Diante desse cenário, cabe salientar que o baixo nível escolar dos indivíduos submetidos ao trabalho escravo está intrisecamente ligado à dificuldade financeira. De acordo com o IBGE - Instituto Brasileiro de Geografia e Estatística -, ao todo, no Brasil, 20,2% dos cidadãos de 14 a 29 anos não concluíram o ensino médio. Em vista disso, a grande dificuldade do indivíduo em garantir o seu sustento o leva a abandonar a escola ou nem sequer entrar, visto que necessita de um emprego. Dito isso, por não ter uma boa educação, o cidadão desconhece seus direitos e se submete à péssimas condições de trabalho, assim, as ofertas de empregos com elevada carga horária e baixa remuneração, acabam sendo a única saída desse indivíduo.

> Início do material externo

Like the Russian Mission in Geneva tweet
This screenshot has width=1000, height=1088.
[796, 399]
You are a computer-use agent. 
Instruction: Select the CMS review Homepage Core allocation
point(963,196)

Além disso, a negligência do Estado em fiscalizar os mais diversos ambientes de trabalho perpetua esse problema. Segundo o Contrato Social, proposto pelo contratualista John Locke, é dever do Estado garantir o bem estar da sociedade. No entanto, a persistência do trabalho análogo à escravidão confirma a irresponsabilidade e a falta de ações políticas. Diante disso, é notória a fundamental participação do Governo em resgatar os cidadãos sujeitos à essa situação perversa, já que, com medidas extremas de fiscalização, esse óbice pode ser amenizado e, por conseguinte, a dignidade e os direitos do trabalhador, que é papel do Estado atribuir, seriam postos em prática.

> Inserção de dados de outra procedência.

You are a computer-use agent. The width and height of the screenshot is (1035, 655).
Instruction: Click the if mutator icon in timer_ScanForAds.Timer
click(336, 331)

Em suma, o Ministério do Trabalho deve, com urgência, buscar a melhoria da situação do trabalho escravo, por meio de políticas públicas, a qual irá promover programas de empregos para as pessoas que não concluíram o ensino médio, uma vez que esses indivíduos precisaram abandonar a escola em busca de seu sustento, a fim de evitar que cidadãos sem boas oportunidades de emprego, entrem em condições desumanas de trabalho. Ademais, é imprescindível que o Ministério fortaleça a busca pelo trabalho escravo, por meio de um sistema de fiscalização, o qual irá auxiliar no resgate dos cidadãos, com a finalidade de diminuir essa prática. Com tal ação, os direitos do trabalhador poderão ser garantidos.